The authors of most textbooks on neuropharmacology and psychopharmacology presuppose that the reader has almost no knowledge of basic pharmacology, neurotransmitters and neurotransmission, receptor mechanisms, cell signalling, neuroanatomy, the fundamental principals of molecular biology and genetics. Therefore, they spend the first few chapters of their books explaining the essential principals of these subject areas. Here, on the other hand, I will assume that the reader of this book has a working knowledge of these subjects. However, a lot of the basic information is covered in the different chapters of this book. In this chapter, some of the useful terms and concepts referred to in subsequent chapters are explained and brief overviews are given of (i) the anatomy and functions of the brain, (ii) important neurotransmitters in the CNS, (iii) some of the CNS depressant and stimulant drugs that are used in the treatment of the disorders that are discussed in subsequent chapters, and(iv) the experimental and clinical techniques that are used to obtain information on brain function.
Reviewed briefly in this section are some of the important structures in the brain and their main functions.
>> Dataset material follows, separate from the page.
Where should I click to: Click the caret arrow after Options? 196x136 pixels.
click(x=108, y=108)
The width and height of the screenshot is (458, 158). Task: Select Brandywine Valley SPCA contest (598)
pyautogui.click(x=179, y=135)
More detailed information on the anatomy and function of brain areas pertinent to specific CNS disorders are covered in the relevant chapters.
The brainstem is made up of three structures, the medulla oblongata, the pons and the midbrain (Figure 1.1).
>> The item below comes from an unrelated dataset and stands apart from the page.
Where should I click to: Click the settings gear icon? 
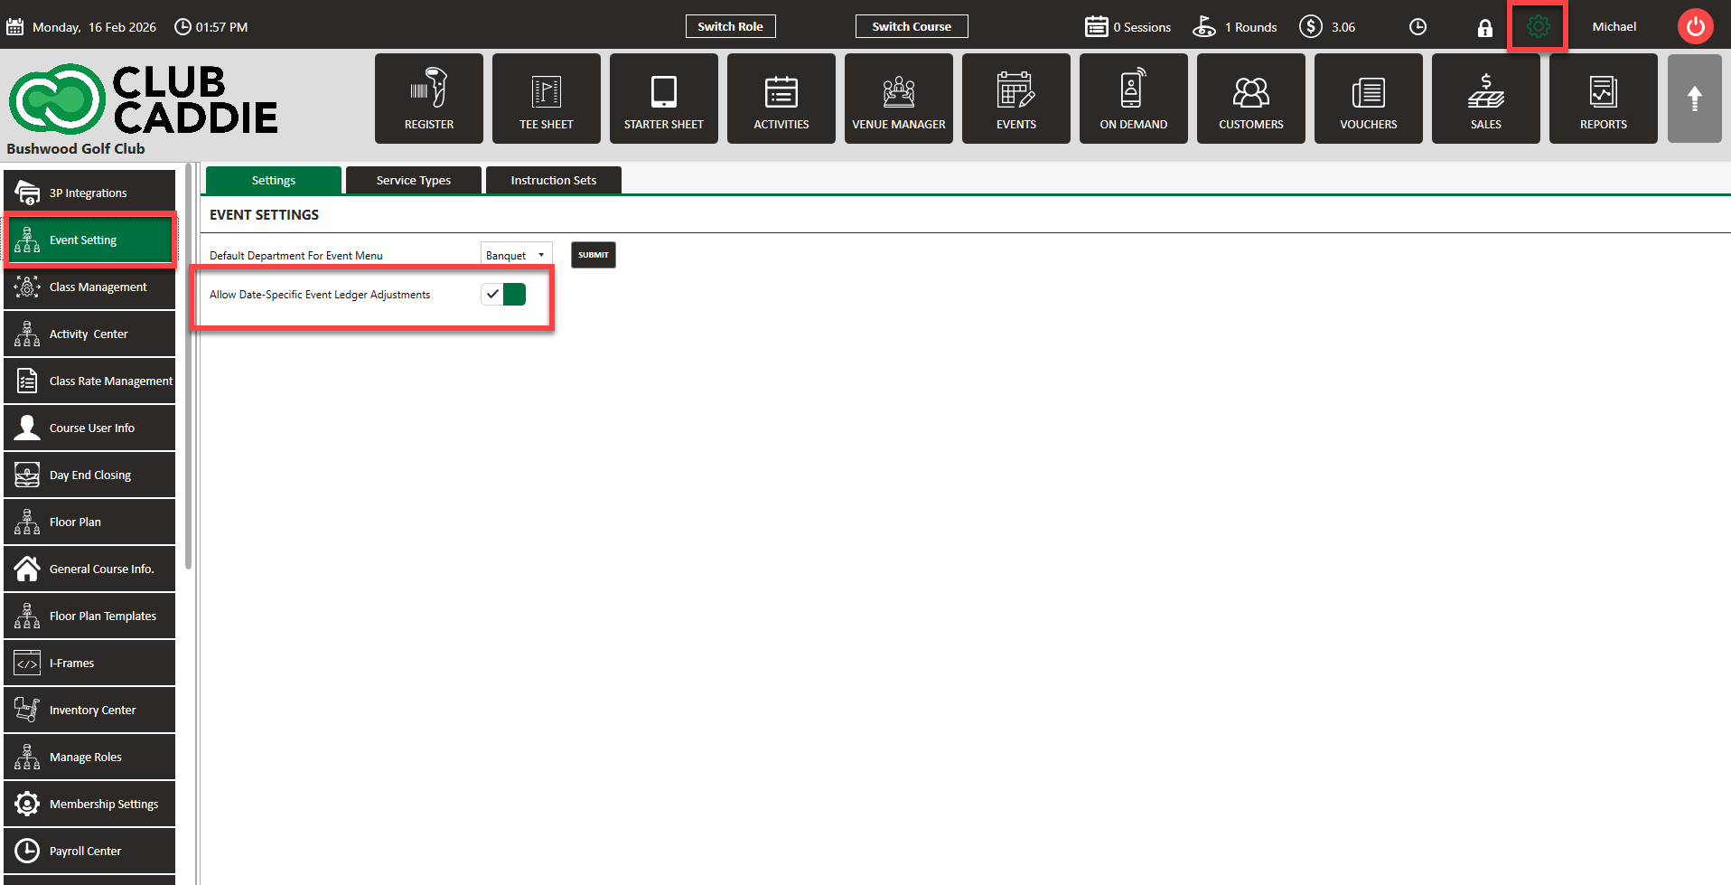coord(1538,27)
Figure 1.1 The human brain.
The cerebellum (meaning 'little brain') is a division of the metencephalon (Figure 1.1). It is a highly convoluted structure that has two hemispheres and is located behind the brainstem, to which it is connected. The cerebellum is the second largest part of the brain after the cerebral cortex and occupies about one-tenth of the brain's volume. It is densely packed with neurones and has more than half the total number of neurones in the brain. It can be divided anatomically into three parts, known as the inferior, middle and superior cerebellar peduncles, which carry nerve fibre tracts between the medulla, pons and midbrain, respectively, and the cerebellum. The cerebellar cortex (outer layer) consists of grey matter (cell bodies) and the central core consists of white matter (myelinated nerve fibres). The cerebellar white matter has nerve fibre tracts that run to and from the thalamus and cortex.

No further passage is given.